Metric Multidimensional Scaling
Introduction
Metric MDS (also called classical MDS or principal coordinates analysis) takes a distance matrix and produces a low-dimensional configuration whose pairwise Euclidean distances approximate the input distances. It is used for visualisation of similarity or distance data.
Prerequisites
Distance metrics, PCA.
Theory
Given a distance matrix \(D\), form the doubly-centred inner-product matrix \(B = -\frac{1}{2} (I - J/n) D^2 (I - J/n)\). Eigendecompose \(B\); top \(k\) eigenvectors scaled by \(\sqrt{\text{eigenvalue}}\) give the configuration.
For Euclidean distances derived from raw data, classical MDS is equivalent to PCA on the centred data.
Assumptions
Distance matrix; eigenvalues assumed non-negative for Euclidean-embeddable distances.
R Implementation
# Classical MDS on US city distances
data(UScitiesD)
mds <- cmdscale(UScitiesD, k = 2, eig = TRUE)
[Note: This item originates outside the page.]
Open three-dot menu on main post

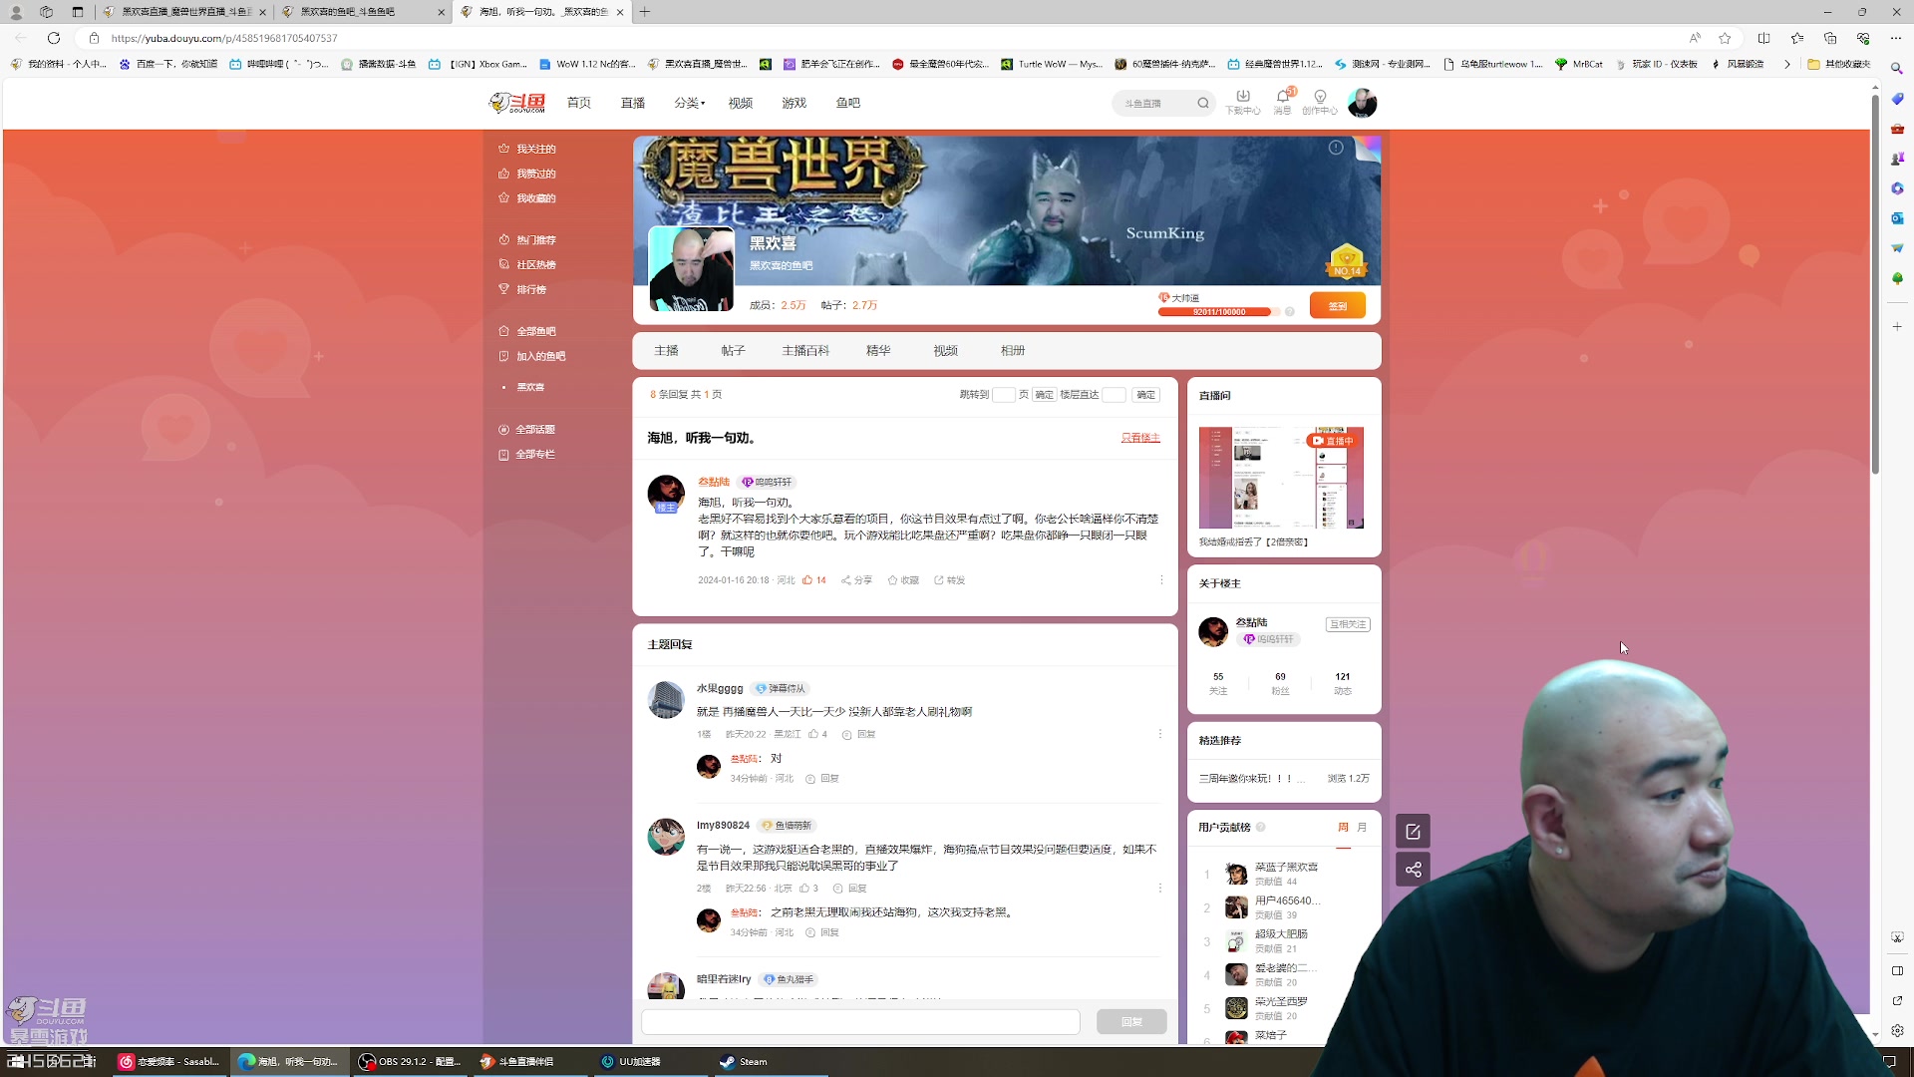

plot(mds$points, type = "n")
text(mds$points, labels = labels(UScitiesD))
# Eigenvalues and variance explained
mds$eig[1:5]
cumsum(mds$eig[1:5] / sum(mds$eig[1:5]))Output & Results
2D coordinates approximating inter-city distances; eigenvalues indicate dimensional importance.
Interpretation
“Classical MDS on 10 US-city distances produced a 2D configuration where the east-west and north-south structure was immediately visible.”
Practical Tips
- Stress value measures fit; lower is better.
- Use only the positive eigenvalues for the configuration.
- For non-Euclidean distances (network, genetic), consider non-metric MDS.
- In ecology / microbiome, this is called principal coordinates analysis (PCoA).
- Add Procrustes analysis to align MDS solutions across datasets.